■ DATA RECORDS
● ● ●

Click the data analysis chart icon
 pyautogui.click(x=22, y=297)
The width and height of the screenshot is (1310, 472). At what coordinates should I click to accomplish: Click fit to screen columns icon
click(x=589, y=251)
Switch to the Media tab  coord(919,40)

● ● ●

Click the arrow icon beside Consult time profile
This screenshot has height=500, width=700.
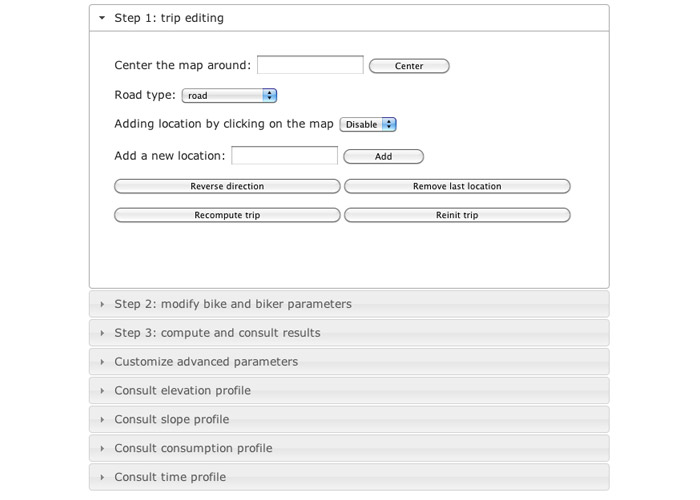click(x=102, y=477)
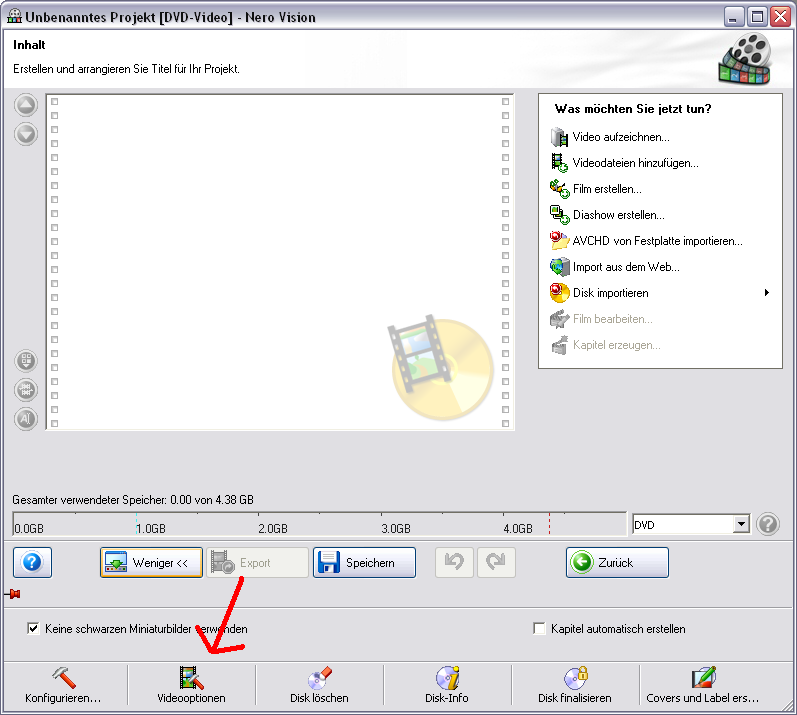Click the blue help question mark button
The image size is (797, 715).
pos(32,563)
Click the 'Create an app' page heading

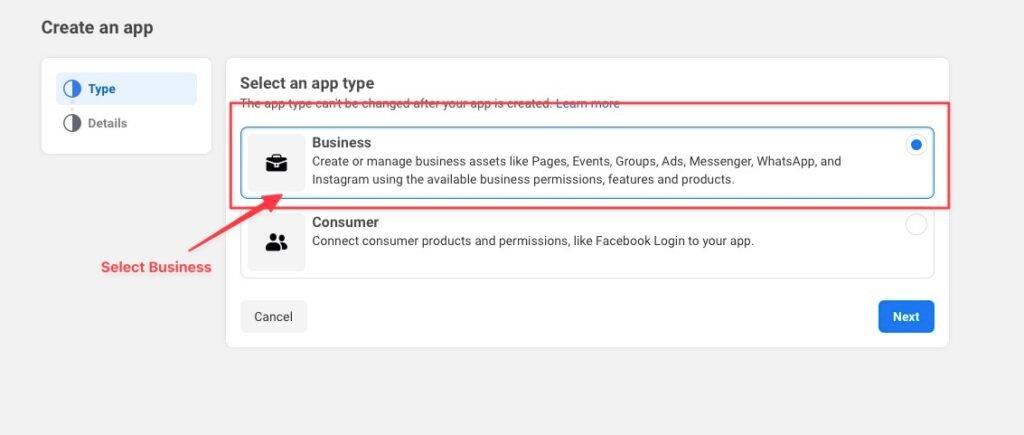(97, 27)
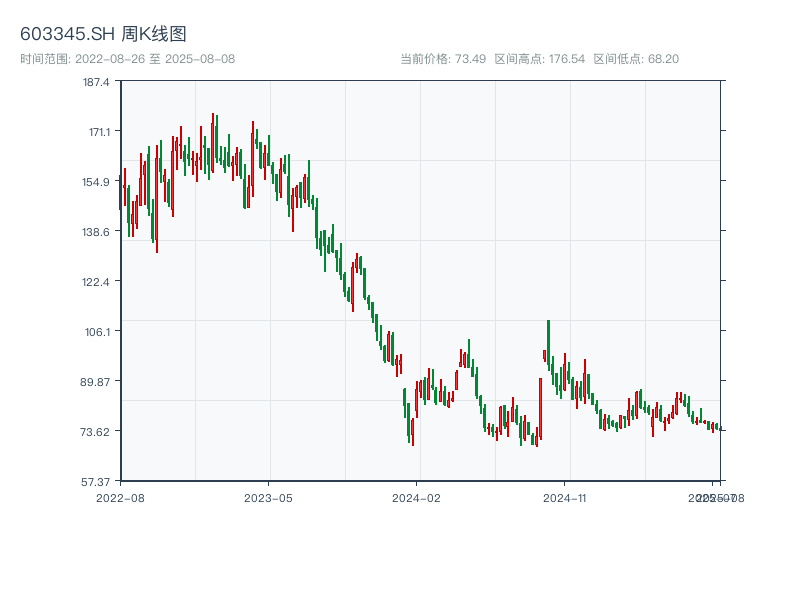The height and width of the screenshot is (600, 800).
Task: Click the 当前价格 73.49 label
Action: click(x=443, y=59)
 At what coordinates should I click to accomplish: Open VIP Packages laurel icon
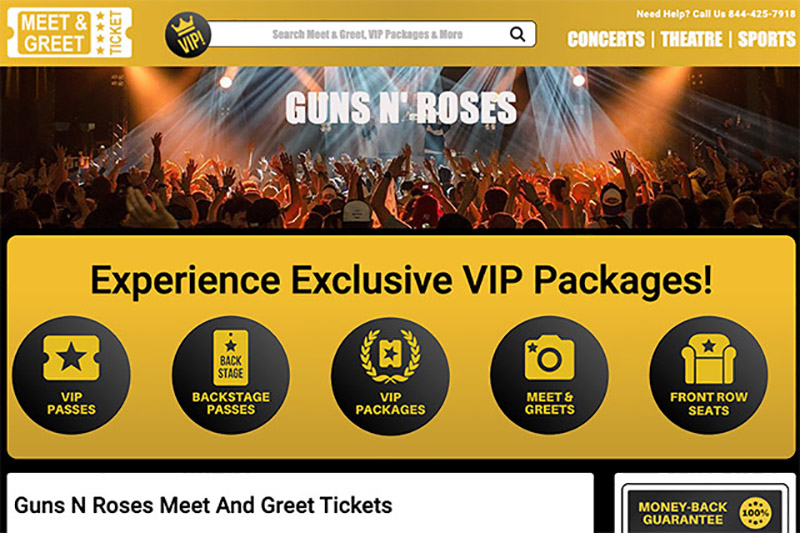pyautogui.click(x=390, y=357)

● ● ●

■ TASK TO COMPLETE
Copy the stretch of the records above that runs from the line with "Click the data analysis chart icon" through the line with "Switch to the". Both end lines belong in the copy, and nothing else does.

■ YOUR SOLUTION
Click the data analysis chart icon
 pyautogui.click(x=22, y=297)
The width and height of the screenshot is (1310, 472). At what coordinates should I click to accomplish: Click fit to screen columns icon
click(x=589, y=251)
Switch to the Media tab  coord(919,40)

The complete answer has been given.